**Work to complete**
A faithful copy of the whole listing is the goal. Match it exactly.

Segment Start: Data for processing

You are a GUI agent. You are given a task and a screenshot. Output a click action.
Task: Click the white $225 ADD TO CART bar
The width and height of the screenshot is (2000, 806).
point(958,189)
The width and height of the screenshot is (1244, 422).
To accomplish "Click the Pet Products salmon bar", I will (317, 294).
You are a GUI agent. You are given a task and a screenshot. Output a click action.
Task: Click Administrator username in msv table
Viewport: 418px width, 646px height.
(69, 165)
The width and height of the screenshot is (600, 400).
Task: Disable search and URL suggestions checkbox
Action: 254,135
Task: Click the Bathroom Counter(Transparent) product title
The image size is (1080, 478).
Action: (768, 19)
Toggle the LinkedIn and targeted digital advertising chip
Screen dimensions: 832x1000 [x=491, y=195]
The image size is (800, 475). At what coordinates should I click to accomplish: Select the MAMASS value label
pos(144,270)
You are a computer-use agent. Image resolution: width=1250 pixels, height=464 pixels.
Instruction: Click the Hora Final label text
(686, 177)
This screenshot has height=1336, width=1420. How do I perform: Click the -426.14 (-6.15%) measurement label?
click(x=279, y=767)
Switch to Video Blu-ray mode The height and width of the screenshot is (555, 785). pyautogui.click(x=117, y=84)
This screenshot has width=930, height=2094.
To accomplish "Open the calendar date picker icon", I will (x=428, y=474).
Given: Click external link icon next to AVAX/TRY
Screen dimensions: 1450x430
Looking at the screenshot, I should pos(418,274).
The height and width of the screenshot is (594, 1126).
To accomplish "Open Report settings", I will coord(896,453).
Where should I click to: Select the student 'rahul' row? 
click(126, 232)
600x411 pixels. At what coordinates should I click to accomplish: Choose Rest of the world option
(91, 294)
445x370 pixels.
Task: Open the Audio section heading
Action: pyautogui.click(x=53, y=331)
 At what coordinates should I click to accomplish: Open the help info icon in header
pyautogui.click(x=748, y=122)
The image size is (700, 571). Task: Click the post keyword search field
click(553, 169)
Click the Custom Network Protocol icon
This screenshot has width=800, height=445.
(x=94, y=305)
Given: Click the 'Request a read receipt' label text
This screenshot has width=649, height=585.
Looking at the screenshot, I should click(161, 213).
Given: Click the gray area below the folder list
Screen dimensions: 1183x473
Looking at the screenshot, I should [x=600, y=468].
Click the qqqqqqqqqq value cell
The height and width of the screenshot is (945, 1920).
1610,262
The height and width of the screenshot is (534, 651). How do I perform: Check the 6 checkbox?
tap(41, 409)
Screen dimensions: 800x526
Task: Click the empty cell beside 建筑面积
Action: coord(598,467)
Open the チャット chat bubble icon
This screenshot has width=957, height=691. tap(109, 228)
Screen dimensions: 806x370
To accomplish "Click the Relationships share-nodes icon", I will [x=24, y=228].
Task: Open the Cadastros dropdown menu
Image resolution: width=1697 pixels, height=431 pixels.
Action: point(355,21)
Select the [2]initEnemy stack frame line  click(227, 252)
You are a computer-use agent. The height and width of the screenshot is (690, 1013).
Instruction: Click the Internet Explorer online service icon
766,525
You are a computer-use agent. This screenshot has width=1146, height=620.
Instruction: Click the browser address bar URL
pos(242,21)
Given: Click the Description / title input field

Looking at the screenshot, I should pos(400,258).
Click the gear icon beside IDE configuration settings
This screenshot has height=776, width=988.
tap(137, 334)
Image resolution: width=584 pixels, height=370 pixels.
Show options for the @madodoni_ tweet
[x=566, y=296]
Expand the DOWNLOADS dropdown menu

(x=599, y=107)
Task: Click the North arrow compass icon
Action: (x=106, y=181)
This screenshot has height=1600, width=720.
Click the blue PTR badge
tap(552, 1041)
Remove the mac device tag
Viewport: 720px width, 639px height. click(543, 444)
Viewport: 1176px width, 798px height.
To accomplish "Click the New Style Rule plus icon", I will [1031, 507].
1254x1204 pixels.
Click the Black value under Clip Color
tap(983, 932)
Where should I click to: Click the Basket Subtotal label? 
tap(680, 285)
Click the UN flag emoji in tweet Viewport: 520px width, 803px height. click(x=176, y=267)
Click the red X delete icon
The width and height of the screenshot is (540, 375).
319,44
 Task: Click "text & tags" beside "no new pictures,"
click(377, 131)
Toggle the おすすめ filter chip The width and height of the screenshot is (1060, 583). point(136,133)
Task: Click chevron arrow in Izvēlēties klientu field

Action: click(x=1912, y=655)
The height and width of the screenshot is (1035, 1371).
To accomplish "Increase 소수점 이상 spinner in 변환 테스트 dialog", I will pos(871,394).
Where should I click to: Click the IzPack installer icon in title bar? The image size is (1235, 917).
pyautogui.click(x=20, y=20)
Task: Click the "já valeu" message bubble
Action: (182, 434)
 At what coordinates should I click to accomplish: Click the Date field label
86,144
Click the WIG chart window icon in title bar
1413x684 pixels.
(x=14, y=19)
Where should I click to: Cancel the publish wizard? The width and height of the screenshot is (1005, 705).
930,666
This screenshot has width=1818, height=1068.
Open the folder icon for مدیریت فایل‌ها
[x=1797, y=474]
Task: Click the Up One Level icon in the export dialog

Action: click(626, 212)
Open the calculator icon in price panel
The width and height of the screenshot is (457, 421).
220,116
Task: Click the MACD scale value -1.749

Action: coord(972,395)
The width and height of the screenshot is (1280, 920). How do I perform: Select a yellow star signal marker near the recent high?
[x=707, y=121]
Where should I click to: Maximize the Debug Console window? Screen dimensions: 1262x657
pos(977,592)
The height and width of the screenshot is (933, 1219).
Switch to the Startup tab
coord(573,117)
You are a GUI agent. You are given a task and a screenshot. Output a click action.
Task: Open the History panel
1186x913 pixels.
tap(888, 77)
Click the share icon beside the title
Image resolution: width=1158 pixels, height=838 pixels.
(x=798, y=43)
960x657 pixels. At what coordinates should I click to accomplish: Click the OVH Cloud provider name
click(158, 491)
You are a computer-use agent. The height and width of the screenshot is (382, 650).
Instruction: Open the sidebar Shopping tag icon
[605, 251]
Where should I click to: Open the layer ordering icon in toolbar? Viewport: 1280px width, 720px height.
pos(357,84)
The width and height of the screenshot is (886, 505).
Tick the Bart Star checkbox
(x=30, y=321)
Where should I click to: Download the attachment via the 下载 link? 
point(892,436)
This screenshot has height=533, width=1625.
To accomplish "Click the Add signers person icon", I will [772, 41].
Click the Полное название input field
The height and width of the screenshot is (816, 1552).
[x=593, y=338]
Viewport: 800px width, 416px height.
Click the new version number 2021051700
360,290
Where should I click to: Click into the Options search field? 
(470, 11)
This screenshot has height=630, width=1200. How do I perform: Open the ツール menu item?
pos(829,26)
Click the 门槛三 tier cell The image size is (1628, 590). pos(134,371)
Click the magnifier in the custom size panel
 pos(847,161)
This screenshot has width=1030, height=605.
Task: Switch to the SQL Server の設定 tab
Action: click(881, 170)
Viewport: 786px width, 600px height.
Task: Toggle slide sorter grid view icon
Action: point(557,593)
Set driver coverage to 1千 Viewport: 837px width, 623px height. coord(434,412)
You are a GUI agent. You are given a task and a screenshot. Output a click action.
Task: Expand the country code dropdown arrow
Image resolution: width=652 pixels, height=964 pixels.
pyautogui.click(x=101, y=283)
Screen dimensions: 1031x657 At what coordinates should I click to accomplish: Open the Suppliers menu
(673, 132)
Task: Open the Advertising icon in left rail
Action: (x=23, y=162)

Segment End: Data for processing

**Reply to the exercise**
You are a GUI agent. You are given a task and a screenshot. Output a click action.
Task: Click the white $225 ADD TO CART bar
The width and height of the screenshot is (2000, 806).
point(958,189)
The width and height of the screenshot is (1244, 422).
To accomplish "Click the Pet Products salmon bar", I will (317, 294).
You are a GUI agent. You are given a task and a screenshot. Output a click action.
Task: Click Administrator username in msv table
Viewport: 418px width, 646px height.
(69, 165)
The width and height of the screenshot is (600, 400).
Task: Disable search and URL suggestions checkbox
Action: 254,135
Task: Click the Bathroom Counter(Transparent) product title
The image size is (1080, 478).
Action: (768, 19)
Toggle the LinkedIn and targeted digital advertising chip
Screen dimensions: 832x1000 [x=491, y=195]
The image size is (800, 475). At what coordinates should I click to accomplish: Select the MAMASS value label
pos(144,270)
You are a computer-use agent. Image resolution: width=1250 pixels, height=464 pixels.
Instruction: Click the Hora Final label text
(686, 177)
This screenshot has height=1336, width=1420. How do I perform: Click the -426.14 (-6.15%) measurement label?
click(x=279, y=767)
Switch to Video Blu-ray mode The height and width of the screenshot is (555, 785). pyautogui.click(x=117, y=84)
This screenshot has width=930, height=2094.
To accomplish "Open the calendar date picker icon", I will (x=428, y=474).
Given: Click external link icon next to AVAX/TRY
Screen dimensions: 1450x430
Looking at the screenshot, I should pos(418,274).
The height and width of the screenshot is (594, 1126).
To accomplish "Open Report settings", I will coord(896,453).
Where should I click to: Select the student 'rahul' row? 
click(126, 232)
600x411 pixels. At what coordinates should I click to accomplish: Choose Rest of the world option
(91, 294)
445x370 pixels.
Task: Open the Audio section heading
Action: pyautogui.click(x=53, y=331)
 At what coordinates should I click to accomplish: Open the help info icon in header
pyautogui.click(x=748, y=122)
The image size is (700, 571). Task: Click the post keyword search field
click(553, 169)
Click the Custom Network Protocol icon
This screenshot has width=800, height=445.
(x=94, y=305)
Given: Click the 'Request a read receipt' label text
This screenshot has width=649, height=585.
Looking at the screenshot, I should click(161, 213).
Given: Click the gray area below the folder list
Screen dimensions: 1183x473
Looking at the screenshot, I should [x=600, y=468].
Click the qqqqqqqqqq value cell
The height and width of the screenshot is (945, 1920).
1610,262
The height and width of the screenshot is (534, 651). How do I perform: Check the 6 checkbox?
tap(41, 409)
Screen dimensions: 800x526
Task: Click the empty cell beside 建筑面积
Action: coord(598,467)
Open the チャット chat bubble icon
This screenshot has width=957, height=691. tap(109, 228)
Screen dimensions: 806x370
To accomplish "Click the Relationships share-nodes icon", I will [x=24, y=228].
Task: Open the Cadastros dropdown menu
Image resolution: width=1697 pixels, height=431 pixels.
Action: point(355,21)
Select the [2]initEnemy stack frame line  click(227, 252)
You are a computer-use agent. The height and width of the screenshot is (690, 1013).
Instruction: Click the Internet Explorer online service icon
766,525
You are a computer-use agent. This screenshot has width=1146, height=620.
Instruction: Click the browser address bar URL
pos(242,21)
Given: Click the Description / title input field

Looking at the screenshot, I should pos(400,258).
Click the gear icon beside IDE configuration settings
This screenshot has height=776, width=988.
tap(137, 334)
Image resolution: width=584 pixels, height=370 pixels.
Show options for the @madodoni_ tweet
[x=566, y=296]
Expand the DOWNLOADS dropdown menu

(x=599, y=107)
Task: Click the North arrow compass icon
Action: (x=106, y=181)
This screenshot has height=1600, width=720.
Click the blue PTR badge
tap(552, 1041)
Remove the mac device tag
Viewport: 720px width, 639px height. click(543, 444)
Viewport: 1176px width, 798px height.
To accomplish "Click the New Style Rule plus icon", I will [1031, 507].
1254x1204 pixels.
Click the Black value under Clip Color
tap(983, 932)
Where should I click to: Click the Basket Subtotal label? 
tap(680, 285)
Click the UN flag emoji in tweet Viewport: 520px width, 803px height. click(x=176, y=267)
Click the red X delete icon
The width and height of the screenshot is (540, 375).
319,44
 Task: Click "text & tags" beside "no new pictures,"
click(377, 131)
Toggle the おすすめ filter chip The width and height of the screenshot is (1060, 583). point(136,133)
Task: Click chevron arrow in Izvēlēties klientu field

Action: click(x=1912, y=655)
The height and width of the screenshot is (1035, 1371).
To accomplish "Increase 소수점 이상 spinner in 변환 테스트 dialog", I will pos(871,394).
Where should I click to: Click the IzPack installer icon in title bar? The image size is (1235, 917).
pyautogui.click(x=20, y=20)
Task: Click the "já valeu" message bubble
Action: (182, 434)
 At what coordinates should I click to accomplish: Click the Date field label
86,144
Click the WIG chart window icon in title bar
1413x684 pixels.
(x=14, y=19)
Where should I click to: Cancel the publish wizard? The width and height of the screenshot is (1005, 705).
930,666
This screenshot has width=1818, height=1068.
Open the folder icon for مدیریت فایل‌ها
[x=1797, y=474]
Task: Click the Up One Level icon in the export dialog

Action: click(626, 212)
Open the calculator icon in price panel
The width and height of the screenshot is (457, 421).
220,116
Task: Click the MACD scale value -1.749

Action: coord(972,395)
The width and height of the screenshot is (1280, 920). How do I perform: Select a yellow star signal marker near the recent high?
[x=707, y=121]
Where should I click to: Maximize the Debug Console window? Screen dimensions: 1262x657
pos(977,592)
The height and width of the screenshot is (933, 1219).
Switch to the Startup tab
coord(573,117)
You are a GUI agent. You are given a task and a screenshot. Output a click action.
Task: Open the History panel
1186x913 pixels.
tap(888, 77)
Click the share icon beside the title
Image resolution: width=1158 pixels, height=838 pixels.
(x=798, y=43)
960x657 pixels. At what coordinates should I click to accomplish: Click the OVH Cloud provider name
click(158, 491)
You are a computer-use agent. The height and width of the screenshot is (382, 650).
Instruction: Open the sidebar Shopping tag icon
[605, 251]
Where should I click to: Open the layer ordering icon in toolbar? Viewport: 1280px width, 720px height.
pos(357,84)
The width and height of the screenshot is (886, 505).
Tick the Bart Star checkbox
(x=30, y=321)
Where should I click to: Download the attachment via the 下载 link? 
point(892,436)
This screenshot has height=533, width=1625.
To accomplish "Click the Add signers person icon", I will [772, 41].
Click the Полное название input field
The height and width of the screenshot is (816, 1552).
[x=593, y=338]
Viewport: 800px width, 416px height.
Click the new version number 2021051700
360,290
Where should I click to: Click into the Options search field? 
(470, 11)
This screenshot has height=630, width=1200. How do I perform: Open the ツール menu item?
pos(829,26)
Click the 门槛三 tier cell The image size is (1628, 590). pos(134,371)
Click the magnifier in the custom size panel
 pos(847,161)
This screenshot has width=1030, height=605.
Task: Switch to the SQL Server の設定 tab
Action: click(881, 170)
Viewport: 786px width, 600px height.
Task: Toggle slide sorter grid view icon
Action: point(557,593)
Set driver coverage to 1千 Viewport: 837px width, 623px height. coord(434,412)
You are a GUI agent. You are given a task and a screenshot. Output a click action.
Task: Expand the country code dropdown arrow
Image resolution: width=652 pixels, height=964 pixels.
pyautogui.click(x=101, y=283)
Screen dimensions: 1031x657 At what coordinates should I click to accomplish: Open the Suppliers menu
(673, 132)
Task: Open the Advertising icon in left rail
Action: (x=23, y=162)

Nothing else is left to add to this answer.